Great, or good, or kind, or fair,
I will ne'er the more despair :
If she love me, this believe,

I will die ere she shall grieve;
If she slight me when I woo,
I can scorn and let her go;
For, if she be not for me,
What care I for whom she be?

THOMAS CAREW.

(1589-1639.)

THOMAS CAREW was of an ancient Gloucestershire family. He studied at Oxford, travelled abroad, and was appointed by Charles I. a Gentleman of the Privy Chamber and Sewer in Ordinary to the King. The songs of Carew were extremely popular in the reign of Charles, and are still notable for a certain courtly richness of expression. At his death his works were collected and published in London, with the title Poems, Songs, and Sonnets, 1640. The volume included a Masque, called Calum Britannicum, which had been acted in 1633 in the Banqueting House at Whitehall by the King in person and several young noblemen of his Court.

MY MISTRESS COMMANDING ME TO RETURN HER LETTERS.

So grieves the adventurous merchant, when he throws
All the long-toiled-for treasure his ship stows

Into the angry main to save from wrack
Himself and men, as I grieve to give back
These letters: yet so powerful is your sway

As, if you bid me die, I must obey.

Go then, blest papers! You shall kiss those hands
That gave you freedom but hold me in bands;
Which with a touch did give you life; but I,
Because I may not touch those hands, must die.

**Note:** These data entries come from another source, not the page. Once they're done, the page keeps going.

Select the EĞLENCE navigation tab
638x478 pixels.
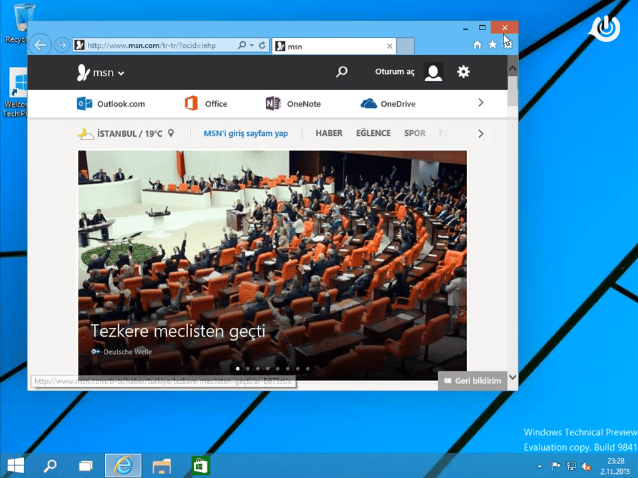coord(373,133)
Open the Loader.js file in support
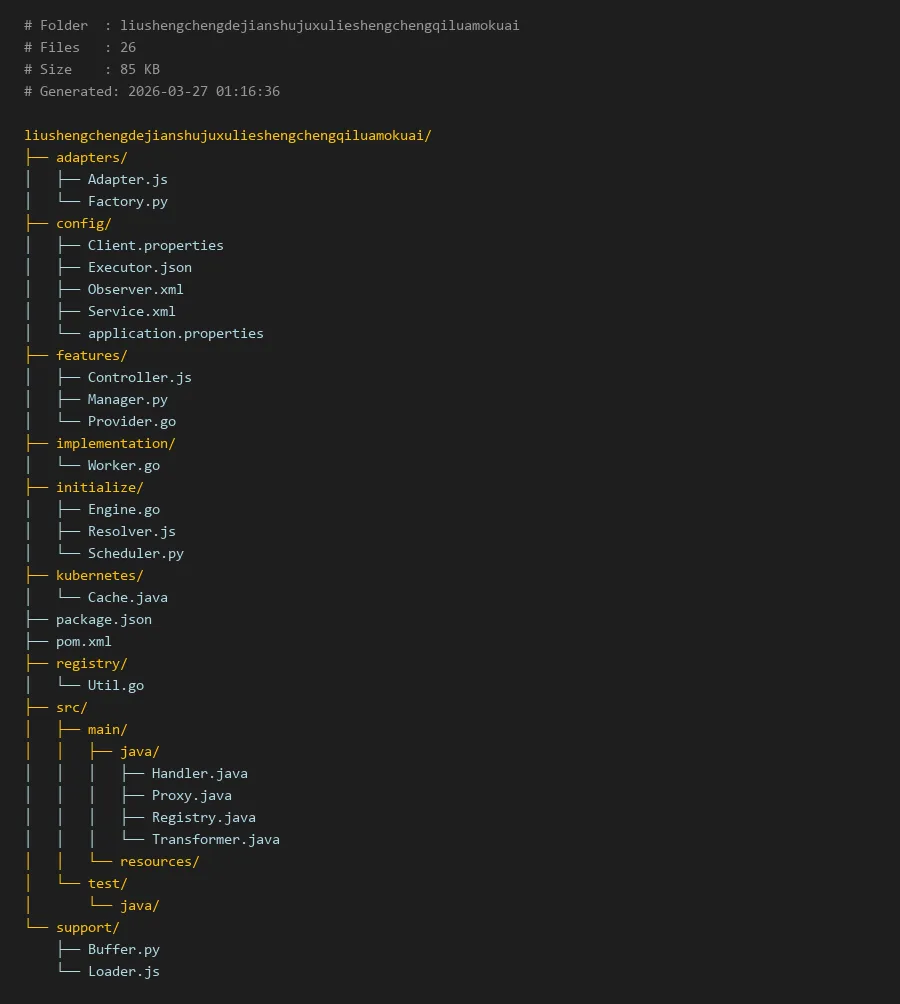The image size is (900, 1004). click(x=123, y=971)
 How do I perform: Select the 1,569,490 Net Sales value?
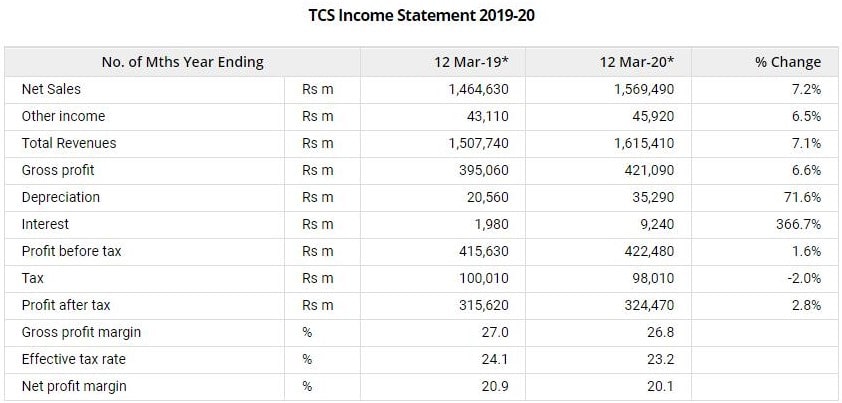tap(644, 89)
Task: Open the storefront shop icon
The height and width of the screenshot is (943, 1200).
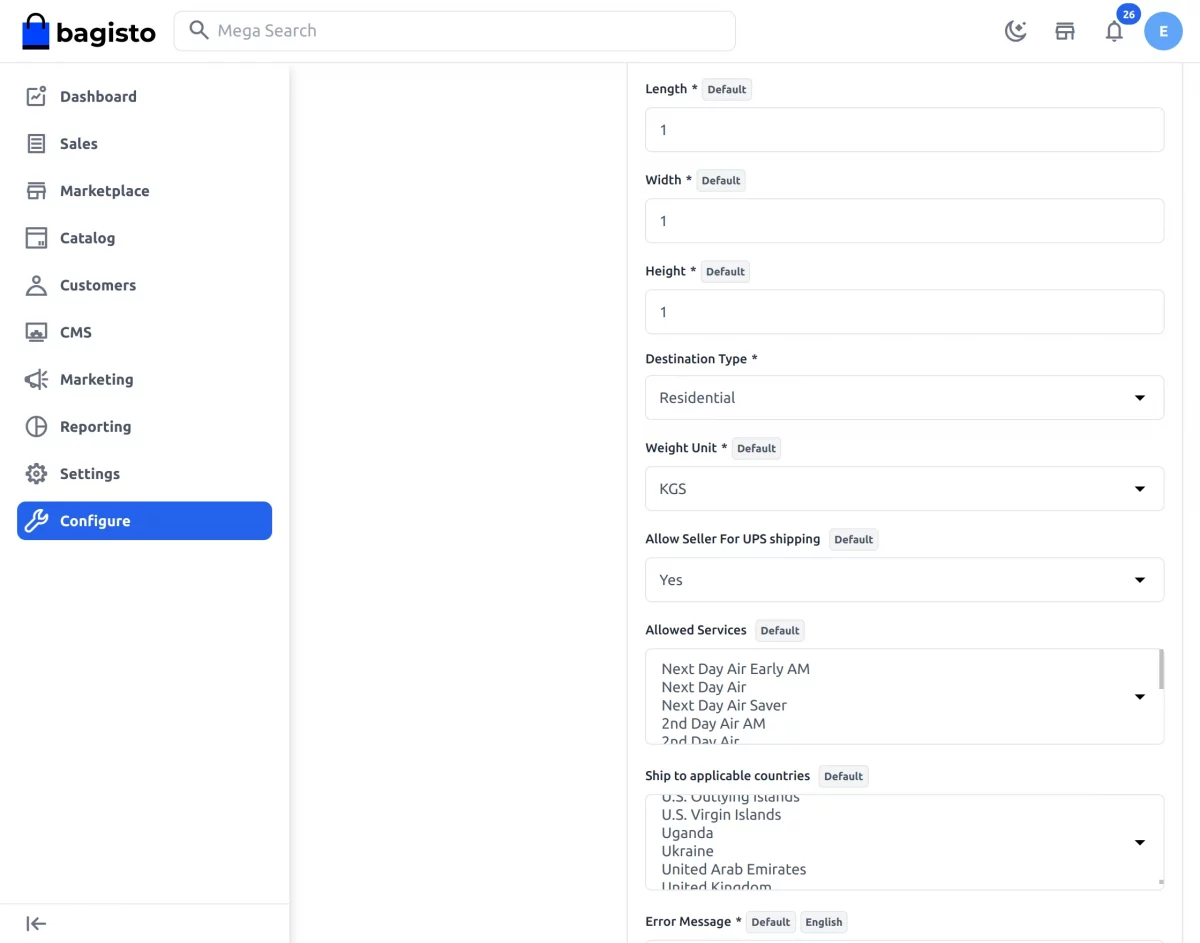Action: 1065,31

Methinks, as if they knew they should be sent
Home to their native soil from banishment,
I see them smile,-like dying Saints that know
They are to leave the earth and toward Heaven go.
When you return, pray tell your sovereign,
And mine, I gave you courteous entertain:
Each line received a tear, and then a kiss;
First bathed in that, it 'scaped unscorched from this :
I kissed it because your hand had been there,
But, 'cause it was not now, I shed a tear.
Tell her, no length of time nor change of air,
No cruelty, disdain, absence, despair,
No, nor her steadfast constancy, can deter
My vassal heart from ever honouring her.
Though these be powerful arguments to prove
I love in vain, yet I must ever love.

Say, if she frown when you that word rehearse,
Service in prose is oft called love in verse:
Then pray her, since I send back on my part
Her papers, she will send me back my heart.

SONG.

He that loves a rosy cheek,
Or a coral lip admires,
Or from star-like eyes doth seek
Fuel to maintain his fires,
As old Time makes these decay,
So his flames must waste away.

But a smooth and stedfast mind,

Gentle thoughts, and calm desires,
Hearts with equal love combined,
Kindle never-dying fires:
Where these are not, I despise
Lovely cheeks, or lips, or eyes.

No tears, Celia, now shall win

My resolved heart to return:

I have searched thy soul within,

And find nought but pride and scorn;

I have learnt thy arts, and now

Can disdain as much as thou:

Some Power in my revenge, convey

That love to her I cast away!

WILLIAM BROWNE.

(1590-1645?)

WILLIAM BROWNE was among the youngest in the series of poets who may be called junior Spenserians. He was still a child when Spenser died, and Spenser had been dead fourteen years when he published his first poem, called Britannia's Pastorals. These pastorals consisted of a series of 66 Songs" or parts, connected by a thin thread of story. The human incident is, however, quite secondary to the exquisite descriptions of English rural scenery with which the poem abounds. The Shepherd's Pipe, a series of seven Eclogues, 1614, and The Inner Temple Masque, 1620, complete the sum of Browne's extant works. In 1624, when he was still only thirty-four years old, he returned to Oxford, where he had once been a student, as tutor to Robert Dormer, afterwards Earl of Caernarvon; and the University on this occasion gave him the degree of M.A. with unusual honours. He became eventually a retainer of the Pembroke family; obtained in their service sufficient wealth to purchase an estate; settled, it is believed, in Devonshire, his native county; and died there in 1645. There has seldom been a case in our literary history of such unusual promise of excellence so completely and suddenly stunted, and with no apparent reason.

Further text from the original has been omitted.